Have I mentioned yet how bummed I am? I'm REALLY going to miss this job. I love what I do, I love my boss, I love the people I work with...I love feeling like I'm good at something. And yet, this moving thing is something I have to do. I just hope I can find something down in Oregon that I enjoy as much as I enjoy this job.
Anyway, I am going to work today, but there's a football game this afternoon and I'm the only one available to work the board. Laurie gave me the morning off so I can work on packing and cleaning and stuff. I'm having tons of fun.
I don't think I've ever heard anyone say "I LOVE packing!" but I'm not sure anyone hates packing as much as I do. I've gotten to that point where most of what's left is odds and ends that don't have any set box to go into, so I don't know where to put it. Mostly it'll come down to "Which box still has room in it?"

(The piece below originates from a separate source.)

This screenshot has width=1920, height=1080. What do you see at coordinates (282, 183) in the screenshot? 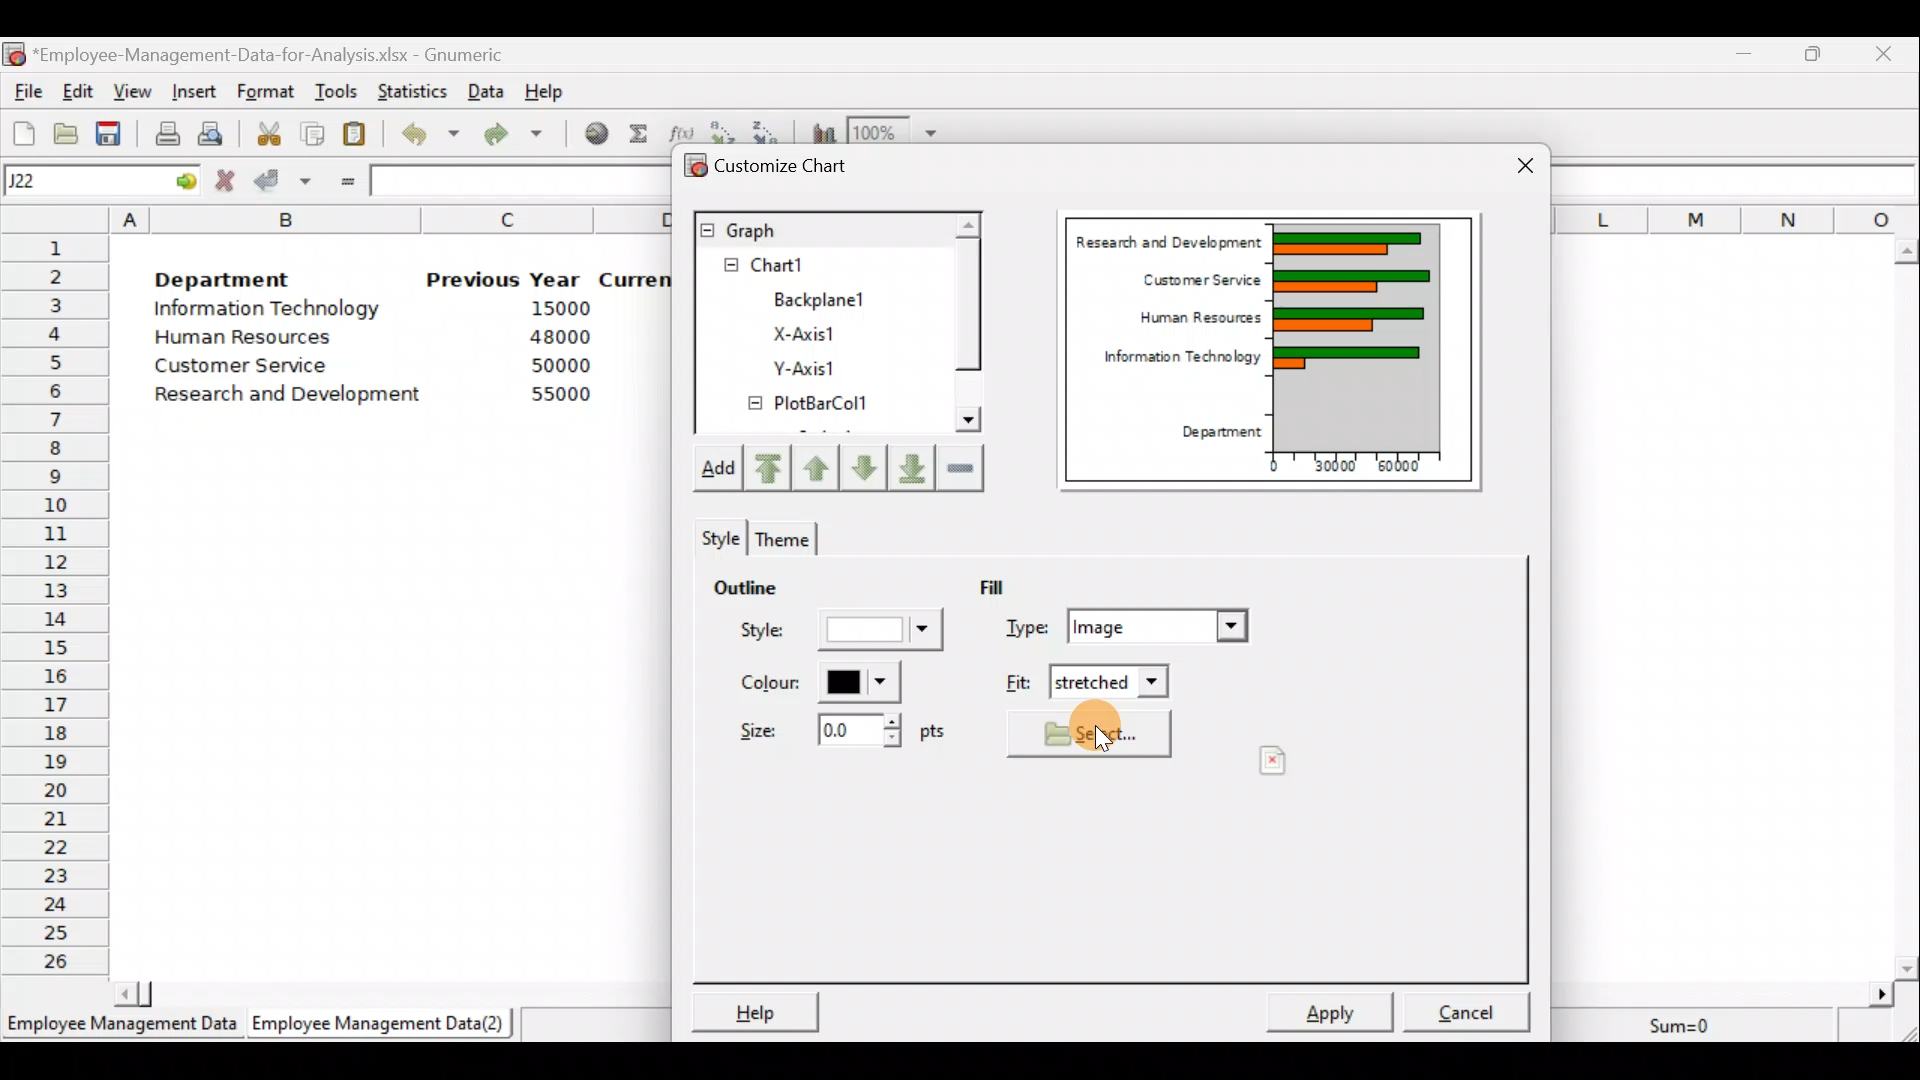
I see `Accept change` at bounding box center [282, 183].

It was actually sunny here yesterday so after work I put Summer in the car and we went to the beach where she could play in the water and run around. Then I drove home on "back roads," stopping every once in a while to look out at the port. I admit it, I shed a few tears. I'm really going to miss it here.
Days like yesterday are pretty rare, weather-wise, and they're really what makes living here worth it. Those few jewel-like days are what we wait for all year. I kind of hope that, the day mom and I drive out, the weather is crappy. I think that will make it easier to go.
It's starting to feel more real. I'm hoping to finish up with the trailer by Monday morning at the latest. Then mom and I are leaving on the 8th or 9th. The fear of the unknown is starting to creep up on me (not to mention the sadness). I have friends and family in Oregon and I'm definitely looking forward to being closer to them. But then, there's something that's really nice about being able to drive 15 minutes and see mom, or 10 minutes to see Becky. And then, and this probably sounds dumb, I'm really going to miss Beck's pets! When you miss people, you can at least pick up the phone and call them. But with animals, the way they communicate is by cuddling. I know her dog Halle is going to miss me. She loves to curl up on me and snuggle, and apparently she doesn't do that very often with other people. Not to mention, Summer will miss Halle, and the cats, and mom's cat Ink. She makes friends fast, but it's not easy to explain to a dog why she can't see her old friends anymore. Sum's already starting to exhibit clingy behavior; she knows something is up.
I started this post intending to say something like, "Hey all, I'm still here and still alive!" and that's it. Apparently this word vomit just needed to come out.
Now it's back to work. Packing is the life for me.